Ken McMullen
- Full name: Kenneth Victor McMullen
- Born: 16 April 1941 Wagga Wagga, NSW, Australia
- Died: 6 February 1986 (aged 44) Sydney, NSW, Australia
- Notable relative: Craig McMullen (son)

Rugby union career
- Position: Scrum-half

International career
- Years: Team / Apps / (Points)
- 1962–63: Australia / 4 / (3)
- Rugby league career

Playing information
- Position: Halfback
Club
| Years | Team | Pld | T | G | FG | P |
| 1964–67 | Eastern Suburbs | 22 |  |  |  | 13 |

= Ken McMullen (rugby) =

Australian rugby union international

Kenneth Victor McMullen (16 April 1941 — 6 February 1986) was an Australian rugby union international who represented Australia in four Test matches. He also played rugby league for Eastern Suburbs.
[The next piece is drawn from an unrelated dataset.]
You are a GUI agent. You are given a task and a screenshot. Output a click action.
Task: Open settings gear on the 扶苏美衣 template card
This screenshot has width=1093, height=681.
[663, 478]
A native of Wagga Wagga, McMullen was educated at Wagga Wagga High School and played both codes growing up.

McMullen, a rugby union scrum-half, toured New Zealand with New South Wales Country in 1960. It was his performance against the touring All Blacks two years later, in New South Wales' one-point win at the Sydney Sports Ground, that earned him Wallabies selection as a reserve for the 2nd Test. After being picked for that year's reciprocal tour of New Zealand, McMullen displaced Ken Catchpole to debut at scrum-half in the 1st Test in Wellington.

From 1964 to 1967, McMullen played first-grade rugby league for Eastern Suburbs, mainly as a halfback.

McMullen died of a brain tumour in 1986 at the age of 44.